The bottom line is this.  Top to bottom, the American League West should be one of the most competitive divisions in baseball (once again) in 2010.  Last year, it was the only division where every team won at least 75 games and between October and now, we've seen last year's runway winner get a little worse and the teams that finished behind them get a lot better.  That, more than anything else, could explain the Pineiro signing.

Friday, January 8, 2010

A Big Unit, Yes...But The Best Unit Ever?

With Hall of Fame voting on lots of baseball fans' minds right now and with Randy Johnson's retirement still semi-fresh as well, here's a question to ponder.  Is the Big Unit the best pitcher in the history of the game?

Clearly 5 Cy Youngs, 4,875 strikeouts, 303 wins, 10 All-Star appearances, two no-hitters (one of which was a perfect game) and a World Series co-MVP help to put him on the short list.  But that "short list" must also include names like Nolan Ryan, Cy Young, Christy Mathewson, Walter Johnson, Bob Gibson, Steve Carlton, Tom Seaver, Greg Maddux, and depending on your opinion of him, Roger Clemens.  So let's dig deeper.   

Of the players I just named, only Nolan Ryan has more career strikeouts than Johnson and he has nearly a thousand more.  But at the same time, Ryan also issued 2,795 walks giving him a career K:BB ratio of 2.04.  Johnson's is a much more impressive 3.26.  Also to the Big Unit's credit is his career mark of 10.6 strikeouts per 9 innings- the best in baseball history.  So the notion that Nolan Ryan was a "better" strikeout pitcher than Randy Johnson is somewhat misguided.  The Express just managed to throw 1200 more innings.  Other statistics of note when comparing the two: Ryan was the least hittable pitcher in big league history (6.6 H/9 compared to a still-respectable 7.3 for Johnson) but given his penchant for the free pass, Ryan's career WHIP is higher (1.25 versus 1.17).  In other words, Ryan managed to be "effectively wild" for almost 54-hundred innings.
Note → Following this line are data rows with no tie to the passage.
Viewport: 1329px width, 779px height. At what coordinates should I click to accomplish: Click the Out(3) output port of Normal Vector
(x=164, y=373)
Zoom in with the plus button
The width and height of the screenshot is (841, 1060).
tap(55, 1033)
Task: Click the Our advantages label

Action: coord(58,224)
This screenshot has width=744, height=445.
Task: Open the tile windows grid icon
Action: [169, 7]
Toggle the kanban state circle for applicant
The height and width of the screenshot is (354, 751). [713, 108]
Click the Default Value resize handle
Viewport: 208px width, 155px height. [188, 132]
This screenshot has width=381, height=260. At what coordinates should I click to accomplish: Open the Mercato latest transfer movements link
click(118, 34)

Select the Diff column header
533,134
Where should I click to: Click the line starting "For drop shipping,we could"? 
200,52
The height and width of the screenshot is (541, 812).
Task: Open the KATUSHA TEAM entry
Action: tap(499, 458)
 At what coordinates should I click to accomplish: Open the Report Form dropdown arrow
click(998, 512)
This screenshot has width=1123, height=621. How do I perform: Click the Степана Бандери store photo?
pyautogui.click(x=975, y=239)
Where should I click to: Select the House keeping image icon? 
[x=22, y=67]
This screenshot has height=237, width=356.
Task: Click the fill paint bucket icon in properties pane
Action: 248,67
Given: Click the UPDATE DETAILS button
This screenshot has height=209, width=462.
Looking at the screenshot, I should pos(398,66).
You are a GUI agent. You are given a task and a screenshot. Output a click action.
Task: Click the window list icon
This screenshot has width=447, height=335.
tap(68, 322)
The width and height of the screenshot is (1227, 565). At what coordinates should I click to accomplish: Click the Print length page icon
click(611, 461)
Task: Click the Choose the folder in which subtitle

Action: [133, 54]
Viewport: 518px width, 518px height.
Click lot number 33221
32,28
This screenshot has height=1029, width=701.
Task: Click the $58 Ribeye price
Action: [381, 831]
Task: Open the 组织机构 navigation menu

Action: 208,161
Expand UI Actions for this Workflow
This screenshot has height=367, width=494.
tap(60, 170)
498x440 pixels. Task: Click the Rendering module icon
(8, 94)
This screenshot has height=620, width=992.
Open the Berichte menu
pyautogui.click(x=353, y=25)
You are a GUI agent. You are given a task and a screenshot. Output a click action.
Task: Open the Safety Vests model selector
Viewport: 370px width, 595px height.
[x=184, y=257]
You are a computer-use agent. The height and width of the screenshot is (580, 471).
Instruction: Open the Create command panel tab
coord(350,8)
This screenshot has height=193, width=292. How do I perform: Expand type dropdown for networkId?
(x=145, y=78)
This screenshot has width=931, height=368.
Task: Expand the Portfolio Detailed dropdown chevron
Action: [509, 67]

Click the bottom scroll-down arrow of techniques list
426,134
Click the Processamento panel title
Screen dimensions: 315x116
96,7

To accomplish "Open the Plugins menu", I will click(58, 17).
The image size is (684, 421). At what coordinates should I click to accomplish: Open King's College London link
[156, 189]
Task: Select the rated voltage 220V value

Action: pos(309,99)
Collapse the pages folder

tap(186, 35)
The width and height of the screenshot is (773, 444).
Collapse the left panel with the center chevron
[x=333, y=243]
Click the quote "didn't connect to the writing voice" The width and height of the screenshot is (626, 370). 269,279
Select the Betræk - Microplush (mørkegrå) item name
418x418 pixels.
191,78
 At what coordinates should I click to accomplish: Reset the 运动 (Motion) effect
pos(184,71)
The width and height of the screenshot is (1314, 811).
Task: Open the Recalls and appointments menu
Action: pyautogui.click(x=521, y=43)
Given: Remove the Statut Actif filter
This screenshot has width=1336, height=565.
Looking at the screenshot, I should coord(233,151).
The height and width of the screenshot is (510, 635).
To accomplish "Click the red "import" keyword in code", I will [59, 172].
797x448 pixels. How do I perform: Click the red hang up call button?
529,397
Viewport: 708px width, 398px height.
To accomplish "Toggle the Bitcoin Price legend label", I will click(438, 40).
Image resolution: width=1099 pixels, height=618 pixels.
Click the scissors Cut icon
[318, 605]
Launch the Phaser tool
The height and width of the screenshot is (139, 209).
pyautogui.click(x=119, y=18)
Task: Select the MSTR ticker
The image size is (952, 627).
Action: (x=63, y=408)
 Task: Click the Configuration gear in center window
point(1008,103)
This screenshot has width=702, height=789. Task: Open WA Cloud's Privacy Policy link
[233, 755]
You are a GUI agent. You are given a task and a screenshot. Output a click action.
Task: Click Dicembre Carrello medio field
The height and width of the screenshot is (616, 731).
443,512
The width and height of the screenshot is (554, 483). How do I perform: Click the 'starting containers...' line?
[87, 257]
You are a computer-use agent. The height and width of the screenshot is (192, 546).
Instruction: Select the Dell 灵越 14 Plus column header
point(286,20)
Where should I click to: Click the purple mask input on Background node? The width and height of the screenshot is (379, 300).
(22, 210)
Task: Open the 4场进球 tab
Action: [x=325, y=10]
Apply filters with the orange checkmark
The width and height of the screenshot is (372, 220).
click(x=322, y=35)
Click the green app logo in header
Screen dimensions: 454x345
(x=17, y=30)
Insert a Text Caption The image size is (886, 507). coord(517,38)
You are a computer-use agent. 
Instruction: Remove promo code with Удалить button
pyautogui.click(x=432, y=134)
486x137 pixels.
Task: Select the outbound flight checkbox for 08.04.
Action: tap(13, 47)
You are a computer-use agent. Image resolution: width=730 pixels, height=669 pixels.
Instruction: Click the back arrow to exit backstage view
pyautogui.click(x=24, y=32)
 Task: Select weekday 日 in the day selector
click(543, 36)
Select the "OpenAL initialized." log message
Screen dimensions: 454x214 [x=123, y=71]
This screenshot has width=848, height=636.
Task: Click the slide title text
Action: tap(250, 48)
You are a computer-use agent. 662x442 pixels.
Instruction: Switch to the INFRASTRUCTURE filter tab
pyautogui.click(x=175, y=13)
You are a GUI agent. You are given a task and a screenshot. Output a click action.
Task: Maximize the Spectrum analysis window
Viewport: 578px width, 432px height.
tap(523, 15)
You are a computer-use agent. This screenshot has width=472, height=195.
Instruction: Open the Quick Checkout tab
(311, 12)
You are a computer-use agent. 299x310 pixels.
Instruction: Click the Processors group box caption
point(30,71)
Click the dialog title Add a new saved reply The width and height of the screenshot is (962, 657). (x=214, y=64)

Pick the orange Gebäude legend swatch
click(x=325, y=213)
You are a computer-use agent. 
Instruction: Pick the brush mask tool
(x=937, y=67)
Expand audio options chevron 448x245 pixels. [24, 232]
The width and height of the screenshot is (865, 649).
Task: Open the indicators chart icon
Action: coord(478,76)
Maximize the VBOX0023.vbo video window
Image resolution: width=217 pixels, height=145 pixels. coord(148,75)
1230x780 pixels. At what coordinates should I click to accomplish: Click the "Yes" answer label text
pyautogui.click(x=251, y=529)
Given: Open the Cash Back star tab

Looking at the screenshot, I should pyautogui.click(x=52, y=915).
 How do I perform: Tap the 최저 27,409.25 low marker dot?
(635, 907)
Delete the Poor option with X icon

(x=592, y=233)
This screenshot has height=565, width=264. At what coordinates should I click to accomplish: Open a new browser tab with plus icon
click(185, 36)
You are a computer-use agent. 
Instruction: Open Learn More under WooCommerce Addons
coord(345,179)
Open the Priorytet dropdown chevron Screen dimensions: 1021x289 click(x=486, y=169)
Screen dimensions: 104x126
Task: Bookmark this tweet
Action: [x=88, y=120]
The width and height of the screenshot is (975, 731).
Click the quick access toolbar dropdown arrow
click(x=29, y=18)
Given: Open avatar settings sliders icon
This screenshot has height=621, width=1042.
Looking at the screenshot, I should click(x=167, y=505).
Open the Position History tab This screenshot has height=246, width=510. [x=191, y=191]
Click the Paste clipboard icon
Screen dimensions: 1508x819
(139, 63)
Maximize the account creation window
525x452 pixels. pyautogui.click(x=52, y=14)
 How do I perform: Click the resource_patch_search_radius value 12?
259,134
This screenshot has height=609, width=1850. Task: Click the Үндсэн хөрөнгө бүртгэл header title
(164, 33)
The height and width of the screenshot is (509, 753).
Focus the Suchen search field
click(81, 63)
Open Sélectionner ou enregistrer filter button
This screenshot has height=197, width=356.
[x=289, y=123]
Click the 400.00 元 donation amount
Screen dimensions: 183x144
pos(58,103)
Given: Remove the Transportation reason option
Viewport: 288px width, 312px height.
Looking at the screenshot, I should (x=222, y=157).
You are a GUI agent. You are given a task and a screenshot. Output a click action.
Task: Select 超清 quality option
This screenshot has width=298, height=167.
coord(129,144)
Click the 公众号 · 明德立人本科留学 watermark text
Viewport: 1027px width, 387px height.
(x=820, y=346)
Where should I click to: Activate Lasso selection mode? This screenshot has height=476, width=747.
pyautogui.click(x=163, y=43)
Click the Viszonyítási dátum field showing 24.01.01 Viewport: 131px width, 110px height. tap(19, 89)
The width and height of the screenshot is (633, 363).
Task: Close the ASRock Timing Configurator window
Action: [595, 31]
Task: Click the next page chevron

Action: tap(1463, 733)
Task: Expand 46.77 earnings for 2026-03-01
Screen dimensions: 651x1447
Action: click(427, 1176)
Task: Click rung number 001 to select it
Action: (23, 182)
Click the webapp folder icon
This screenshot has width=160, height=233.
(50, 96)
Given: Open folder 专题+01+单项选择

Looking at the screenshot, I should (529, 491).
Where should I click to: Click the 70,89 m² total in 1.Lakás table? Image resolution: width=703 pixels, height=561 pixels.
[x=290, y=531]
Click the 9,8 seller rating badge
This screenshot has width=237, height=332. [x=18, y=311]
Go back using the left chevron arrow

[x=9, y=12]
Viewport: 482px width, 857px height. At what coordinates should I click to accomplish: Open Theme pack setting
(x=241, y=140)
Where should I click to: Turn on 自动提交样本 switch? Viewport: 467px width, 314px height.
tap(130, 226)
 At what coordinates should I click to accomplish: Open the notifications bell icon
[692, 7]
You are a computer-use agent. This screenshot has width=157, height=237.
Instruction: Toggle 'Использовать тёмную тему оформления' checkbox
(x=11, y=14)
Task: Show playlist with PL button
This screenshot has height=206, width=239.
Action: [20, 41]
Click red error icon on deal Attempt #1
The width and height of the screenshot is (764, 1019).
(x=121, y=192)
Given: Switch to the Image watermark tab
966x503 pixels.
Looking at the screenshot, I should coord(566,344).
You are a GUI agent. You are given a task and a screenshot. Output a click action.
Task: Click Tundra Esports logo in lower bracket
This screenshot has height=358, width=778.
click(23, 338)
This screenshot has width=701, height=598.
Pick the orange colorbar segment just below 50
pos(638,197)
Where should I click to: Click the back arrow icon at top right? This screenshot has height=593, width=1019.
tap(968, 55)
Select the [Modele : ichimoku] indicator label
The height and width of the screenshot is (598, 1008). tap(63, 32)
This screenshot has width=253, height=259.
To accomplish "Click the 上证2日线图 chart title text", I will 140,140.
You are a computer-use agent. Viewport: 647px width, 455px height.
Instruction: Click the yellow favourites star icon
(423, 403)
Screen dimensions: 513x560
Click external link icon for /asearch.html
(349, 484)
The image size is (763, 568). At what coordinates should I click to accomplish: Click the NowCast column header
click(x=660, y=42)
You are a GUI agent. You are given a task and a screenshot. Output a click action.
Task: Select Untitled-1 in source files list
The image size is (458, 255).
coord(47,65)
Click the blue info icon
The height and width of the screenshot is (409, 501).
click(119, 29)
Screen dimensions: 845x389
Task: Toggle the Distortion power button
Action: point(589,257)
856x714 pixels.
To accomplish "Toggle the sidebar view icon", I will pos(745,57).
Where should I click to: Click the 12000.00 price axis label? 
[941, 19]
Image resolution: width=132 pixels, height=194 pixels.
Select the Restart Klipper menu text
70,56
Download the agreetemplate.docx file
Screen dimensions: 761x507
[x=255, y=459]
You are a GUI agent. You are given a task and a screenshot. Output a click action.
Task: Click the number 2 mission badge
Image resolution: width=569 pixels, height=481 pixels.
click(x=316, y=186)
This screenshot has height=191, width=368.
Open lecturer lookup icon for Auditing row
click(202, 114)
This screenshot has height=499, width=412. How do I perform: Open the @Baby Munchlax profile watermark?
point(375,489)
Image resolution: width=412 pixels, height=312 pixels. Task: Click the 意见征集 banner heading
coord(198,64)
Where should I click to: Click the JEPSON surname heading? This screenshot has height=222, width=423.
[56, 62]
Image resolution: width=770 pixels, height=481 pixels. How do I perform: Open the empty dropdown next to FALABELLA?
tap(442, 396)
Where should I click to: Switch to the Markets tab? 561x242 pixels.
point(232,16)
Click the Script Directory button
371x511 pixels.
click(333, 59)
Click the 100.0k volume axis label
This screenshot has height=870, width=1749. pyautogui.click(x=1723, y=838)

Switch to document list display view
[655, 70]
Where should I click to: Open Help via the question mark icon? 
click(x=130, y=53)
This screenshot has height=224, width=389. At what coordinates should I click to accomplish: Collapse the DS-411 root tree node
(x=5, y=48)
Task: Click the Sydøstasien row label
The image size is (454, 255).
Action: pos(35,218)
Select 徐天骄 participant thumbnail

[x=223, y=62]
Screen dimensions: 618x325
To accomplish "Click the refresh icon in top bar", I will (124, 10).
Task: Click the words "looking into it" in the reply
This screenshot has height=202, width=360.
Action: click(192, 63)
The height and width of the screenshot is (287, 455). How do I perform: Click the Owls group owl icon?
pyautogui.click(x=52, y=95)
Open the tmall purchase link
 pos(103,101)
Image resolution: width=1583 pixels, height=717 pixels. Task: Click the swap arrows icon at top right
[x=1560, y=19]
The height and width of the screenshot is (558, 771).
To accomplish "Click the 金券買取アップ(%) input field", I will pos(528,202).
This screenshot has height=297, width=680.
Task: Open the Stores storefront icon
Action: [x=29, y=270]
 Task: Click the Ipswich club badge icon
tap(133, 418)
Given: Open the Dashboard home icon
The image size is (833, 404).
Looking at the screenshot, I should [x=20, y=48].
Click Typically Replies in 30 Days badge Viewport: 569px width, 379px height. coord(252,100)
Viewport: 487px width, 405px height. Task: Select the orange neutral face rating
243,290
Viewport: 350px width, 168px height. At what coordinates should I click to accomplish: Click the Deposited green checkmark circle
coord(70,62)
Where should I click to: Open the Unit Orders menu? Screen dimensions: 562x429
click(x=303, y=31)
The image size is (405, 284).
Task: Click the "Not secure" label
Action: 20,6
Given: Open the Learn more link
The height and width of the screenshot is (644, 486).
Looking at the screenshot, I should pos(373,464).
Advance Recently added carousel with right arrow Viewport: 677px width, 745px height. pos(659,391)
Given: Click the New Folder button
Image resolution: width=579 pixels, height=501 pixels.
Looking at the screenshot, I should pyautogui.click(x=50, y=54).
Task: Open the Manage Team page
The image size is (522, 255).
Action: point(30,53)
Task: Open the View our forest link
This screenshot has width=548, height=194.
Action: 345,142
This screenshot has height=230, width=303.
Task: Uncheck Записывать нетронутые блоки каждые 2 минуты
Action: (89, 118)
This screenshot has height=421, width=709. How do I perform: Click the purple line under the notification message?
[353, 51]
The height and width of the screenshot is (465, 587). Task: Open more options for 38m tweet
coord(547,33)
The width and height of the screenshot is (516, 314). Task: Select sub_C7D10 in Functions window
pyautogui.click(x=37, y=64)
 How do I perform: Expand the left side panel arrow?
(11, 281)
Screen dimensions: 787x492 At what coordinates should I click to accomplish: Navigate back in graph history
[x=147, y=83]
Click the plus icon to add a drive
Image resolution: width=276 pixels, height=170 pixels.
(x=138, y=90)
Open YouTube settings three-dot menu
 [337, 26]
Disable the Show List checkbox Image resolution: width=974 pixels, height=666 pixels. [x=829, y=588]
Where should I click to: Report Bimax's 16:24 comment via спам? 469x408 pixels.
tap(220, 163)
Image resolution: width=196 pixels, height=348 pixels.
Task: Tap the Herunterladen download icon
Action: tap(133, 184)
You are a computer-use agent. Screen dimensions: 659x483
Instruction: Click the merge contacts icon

They didn't start giving out the Cy Young until 1956 and there wasn't an AL and NL winner until 1967, so you can't Young, Christy Mathewson or Walter Johnson for their lack of hardware.  We can at least try to compare their other numbers though, and I'll start with Young.  He and Johnson both played for 22 years but during those 22 years, Young made 813 starts to Johnson's 603, meaning Young averaged 9.5 more starts a season.  Based on that, it's no wonder he has Randy by more than 200 wins and everybody else not named Walter Johnson by at least 100. It was a different game in the late 19th and early 20th century, though.  I can pretty much guarantee you'll never see a pitcher repeat Young's 1892 season with Cleveland: 36 wins, 1.93 ERA, 453 IP.  But if we look at their entire careers and break it down to "average box score per appearance" here's what we get:

Young: 8.1 IP, 2.4 ER, 7.8 H, 1.3 BB, 3.1 K
Johnson: 6.7 IP, 2.5 ER, 5.4 H, 2.4 BB, 7.9 K

Young got about 4 more outs per appearance, but he also allowed more baserunners and did not feature the strikeout as a weapon nearly as much as Johnson did.  So in today's game, you could argue that the strikeout pitcher might fare better than the pitch-deep-into-games-contact guy.  And let's not forget that Johnson spent his career facing the likes of Bonds, Pujols, Sosa, Canseco, McGwire, Frank Thomas, Belle, Bagwell, Helton, Piazza, Manny, Papi and others, whereas during Cy Young's monster 1892 season, Bug Holliday led baseball with 13 homeruns and Dan Brothers was batting champ at .335.  In 1908, when Young posted a career-best 1.26 ERA over 299 IP, Tim Jordan led baseball with 12 homeruns and Honus Wagner was probably one of the game's biggest offensive threats.  That year, H-Wag (they probably called him that back then) went .354/10/109 with 53 steals.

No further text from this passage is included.